▶ [Problem to work on]: From the passage on the 1953 hartal, set down verbatim the portion between "In July 1953, a" and "the government functioned.", inclusive.

BEGIN Supplied text

HARTAL –‘Shoot-at-sight order’ and resignation

In July 1953, a mass workers rally was held by the Marxists parties to protest against moves by JRJ, the Finance Minister in Dudley’s government to cut back the rice subsidy in full, [25 cts to 70 cts a measure] a legacy of World War II, which the people considered their birthright. Young Marxist firebrands made provocative speeches at a rally held in the city to disapprove the move. The crowds ran riot creating an uproar compelling police to baton charge and tear gas to disperse the unruly crowds. As tension grew among masses, the LSSP and Communist Party leaders saw an opportunity; they called for a Hartal on August 12. The ‘Hartal’ turned out to be a ferocious mass uprising. At the height of the chaos and confusion, a panicked Cabinet led by Dudley withdrew to a British Warship docked in the Colombo port along with officials, from where the government functioned.

END Supplied text
BEGIN Recorded information

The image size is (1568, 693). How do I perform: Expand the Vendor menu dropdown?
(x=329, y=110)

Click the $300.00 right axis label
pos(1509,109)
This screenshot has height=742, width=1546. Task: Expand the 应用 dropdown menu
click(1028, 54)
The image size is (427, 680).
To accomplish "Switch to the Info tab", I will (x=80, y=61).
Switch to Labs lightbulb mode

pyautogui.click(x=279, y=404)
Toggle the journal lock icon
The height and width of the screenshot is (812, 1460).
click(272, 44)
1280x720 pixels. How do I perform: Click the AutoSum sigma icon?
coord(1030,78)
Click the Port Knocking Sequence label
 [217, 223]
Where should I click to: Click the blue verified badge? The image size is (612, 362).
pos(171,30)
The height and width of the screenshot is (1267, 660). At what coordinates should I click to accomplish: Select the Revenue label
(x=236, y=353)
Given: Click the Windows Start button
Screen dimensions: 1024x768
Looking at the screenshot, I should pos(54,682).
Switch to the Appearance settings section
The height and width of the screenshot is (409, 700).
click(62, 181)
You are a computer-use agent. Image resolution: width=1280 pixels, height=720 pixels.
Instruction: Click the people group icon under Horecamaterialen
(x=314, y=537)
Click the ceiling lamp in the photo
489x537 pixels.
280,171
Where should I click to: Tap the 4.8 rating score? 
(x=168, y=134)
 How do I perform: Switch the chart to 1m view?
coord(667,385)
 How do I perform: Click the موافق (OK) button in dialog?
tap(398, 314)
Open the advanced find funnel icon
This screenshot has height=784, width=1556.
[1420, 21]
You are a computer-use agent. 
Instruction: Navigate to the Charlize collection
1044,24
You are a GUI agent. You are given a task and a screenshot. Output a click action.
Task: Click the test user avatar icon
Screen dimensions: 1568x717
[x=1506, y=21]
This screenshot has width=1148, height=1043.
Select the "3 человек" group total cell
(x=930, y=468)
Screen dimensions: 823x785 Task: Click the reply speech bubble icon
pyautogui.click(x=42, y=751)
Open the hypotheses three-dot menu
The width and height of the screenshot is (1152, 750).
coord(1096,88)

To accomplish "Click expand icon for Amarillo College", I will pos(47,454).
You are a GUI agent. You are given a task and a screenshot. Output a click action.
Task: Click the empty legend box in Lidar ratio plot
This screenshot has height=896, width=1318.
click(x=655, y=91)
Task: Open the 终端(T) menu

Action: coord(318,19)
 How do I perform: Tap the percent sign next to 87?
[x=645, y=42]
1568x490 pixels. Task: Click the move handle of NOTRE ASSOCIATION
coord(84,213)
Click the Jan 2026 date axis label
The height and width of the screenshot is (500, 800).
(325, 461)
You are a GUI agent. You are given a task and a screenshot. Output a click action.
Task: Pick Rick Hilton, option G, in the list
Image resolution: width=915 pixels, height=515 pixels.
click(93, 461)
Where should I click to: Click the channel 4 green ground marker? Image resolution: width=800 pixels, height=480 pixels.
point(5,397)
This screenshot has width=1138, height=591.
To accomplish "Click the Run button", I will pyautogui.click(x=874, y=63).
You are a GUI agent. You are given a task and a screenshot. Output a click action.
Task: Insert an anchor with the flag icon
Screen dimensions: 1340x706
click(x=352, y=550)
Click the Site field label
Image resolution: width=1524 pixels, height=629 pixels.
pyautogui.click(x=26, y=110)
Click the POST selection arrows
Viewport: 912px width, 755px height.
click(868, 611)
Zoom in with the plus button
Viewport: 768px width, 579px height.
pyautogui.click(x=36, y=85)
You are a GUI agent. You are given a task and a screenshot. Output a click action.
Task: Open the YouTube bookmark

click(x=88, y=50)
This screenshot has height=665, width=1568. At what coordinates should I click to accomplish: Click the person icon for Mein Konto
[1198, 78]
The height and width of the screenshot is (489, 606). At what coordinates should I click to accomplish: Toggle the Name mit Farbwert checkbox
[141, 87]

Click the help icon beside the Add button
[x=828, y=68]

END Recorded information

▶ [Written solution]:
In July 1953, a mass workers rally was held by the Marxists parties to protest against moves by JRJ, the Finance Minister in Dudley’s government to cut back the rice subsidy in full, [25 cts to 70 cts a measure] a legacy of World War II, which the people considered their birthright. Young Marxist firebrands made provocative speeches at a rally held in the city to disapprove the move. The crowds ran riot creating an uproar compelling police to baton charge and tear gas to disperse the unruly crowds. As tension grew among masses, the LSSP and Communist Party leaders saw an opportunity; they called for a Hartal on August 12. The ‘Hartal’ turned out to be a ferocious mass uprising. At the height of the chaos and confusion, a panicked Cabinet led by Dudley withdrew to a British Warship docked in the Colombo port along with officials, from where the government functioned.